Ryan (19, Northern MN)

BTW, the whole idea is to make pasta for a special girl in my life and I to share when she comes to visit me.  I like to cook, and we both love pasta...so I want to make something extra good for two.


----------



## Robo410 (Feb 13, 2006)

not just my opinion but that of many pro chefs...pasta was invented to preserve wheat and eggs, neither of which have long shelf lives, but made into pasta can last in a dry climate quite some time. (Spaghetti is always the dried pasta btw)  Fresh pasta is of course wonderful.  You make it yourself.  Store bought fresh isn't fresh, period. (It just hasn't been properly dried.)  So if there is a pasta maker in town and you buy his/her today's batch and cook it tonight, that's ok.  But you go to the market and get something brought in on Sat, made last Thursday...not fresh, not worth it.

So you can make those wonderful rolled tubes that are stuffed, like a manicotti.  Or you can buy them dried and use them...cook to soften, stuff, and bake.  Same with shells, etc.  Or do a layered zitti, or penne.  Or go lasagna.  

The point is make a beaut of a sause say with sweet sausage and brocolli rabe or escarole, and buy a good quality durum semolia pasta finish with a top parmesan freshly grated.  I think you'll make your point.


----------



## RAV_AIR (Feb 13, 2006)

Right.  It makes more sense to me to make it fresh.  and it's something I don't think will be difficult for me.

I need more detail though.  I know what I like, and I can envision it, but I need more detail on what kind of sauce, and what particular noodles and things I can make.

Though, I suppose it just depends on what *I* want to make for shape...it all cooks the same way if it is made from the same thing.....shape doesn't really change it..

I'm just about to look up the things you just suggested, but more detail for a non-pasta expert would help me a lot  

Ryan


----------



## Robo410 (Feb 13, 2006)

well, the "cheese" to stuff with is ricotta, (not really a cheese but a cheese by product) and it is traditional to add chopped baby spinach and a bit of nutmeg and an egg to it..(mix well) you can make flat pasta sheets and cut to size, stuff and roll...make sure you place them seem side down in the pan.

The sauce is up to you... sauted onion and garlic are normal, and many like sliced mushrooms in there too.  A splash of dry wine brings out many hidden flavors in tomato sauce.  Basil is a natural herb for this...fennel if you go sweet sausage, oregano if you go peppery sausage.  Zucchini?? up to you.  grate some good parmesan before baking and again just before serving.  A few chili flakes for zip if you like.    45min at 350.  mangia!


----------



## RAV_AIR (Feb 13, 2006)

I was thinking maybe something like this:

ricotta stuffed pasta (like you say, with small pieces of spinach in the stuffing)

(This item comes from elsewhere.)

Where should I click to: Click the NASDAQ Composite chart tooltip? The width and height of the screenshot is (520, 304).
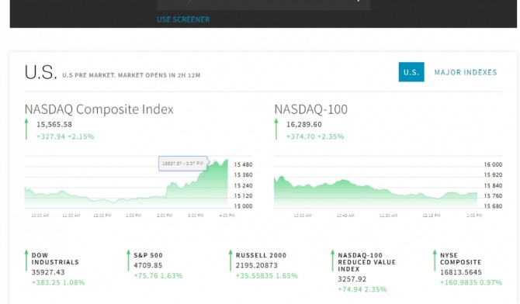[183, 164]
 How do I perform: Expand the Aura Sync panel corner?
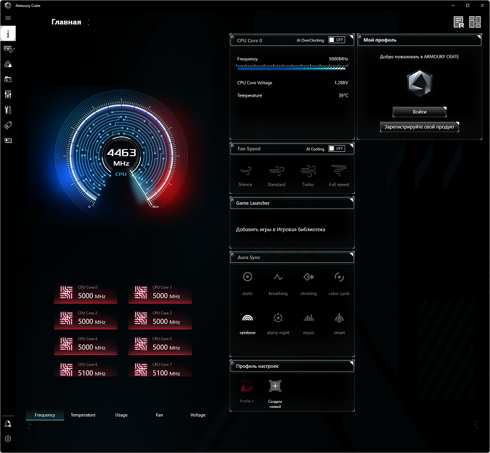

and for the sauce- a think tomato sauce with Basil, and little cut up sausage(not sure what kind to look for there though.)

then I need to figure out a bread.'

Oh, and are you telling me that I cook the pasta in the oven?  i thought boiling.....

see, I'm inexperienced :-\


----------



## Haggis (Feb 13, 2006)

The tried and tested dish of cannelloni comes to mind. You can buy some good cannelloni tubes which you can stuff with your cheese filling, cover with a beautiful tomato sauce and bake. Almost all pasta is cooked in boiling water, however a number of dishes (such as cannelloni and others) include baking as well.

In this case you really are better off buying the ready-made tubes. Unless you have a pasta machine and alot of patience you are better off buying the tubes. Without a pasta machine your looking at a fair bit of work rolling out the dough to an even thickness. Even a pasta machine forming the tubes is more difficult than creating other shapes (such as your noodle pastas, ravioli, tortellini).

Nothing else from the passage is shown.